When the second wave of Covid-19 ravaged India earlier this year, the government ordered the nation’s suppliers of commercially used oxygen to shift production to medical oxygen to meet skyrocketing demand. Chemical and industrial gas tycoon Devendra Jain’s privately held Inox Air Products, a joint venture with U.S.-based Air Products & Chemicals, swung into action and ramped up its medical oxygen production by 520% to 2,800 tonnes a day. Since fortunes were last measured, the chairman of Inox Group has seen his net worth nearly double to $3 billion.
Delivering pure oxygen to the far corners of the country was “supremely” hard, says Jain’s grandson Siddharth, 43, Inox Air Products executive director. His first hurdle: the specialized cryogenic tankers needed for its transport were in short supply.
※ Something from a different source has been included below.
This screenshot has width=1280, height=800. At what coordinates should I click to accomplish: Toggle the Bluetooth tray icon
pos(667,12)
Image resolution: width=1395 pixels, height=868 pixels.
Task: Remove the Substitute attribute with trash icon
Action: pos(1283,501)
Inox Air Products worked quickly to modify tankers used for transporting gases, but it wasn’t enough.
With others in the industry, the company lobbied the government; soon it was transporting the cryogenic tankers by train, with the Indian Air Force flying back the empty tankers so they could be refilled for their next destination. “It was really a war-like situation,” says Siddharth. To make matters worse, several members of his family were battling Covid-19 at the time.
With Covid-19 infections down from their May peak, oxygen production has mostly returned to normal levels, he says. Inox Air Products’ revenue for the fiscal year ended March climbed 10% to $307 million from a year earlier, while net profit increased 4% to $65 million. The family gets the bulk of its wealth from chemicals business Gujarat Fluorochemicals where the stock has more than tripled in the past 12 months. Inox’s nationwide chain of 154 cinemas, shut since March 2020, has mostly reopened as states ease lockdown restrictions.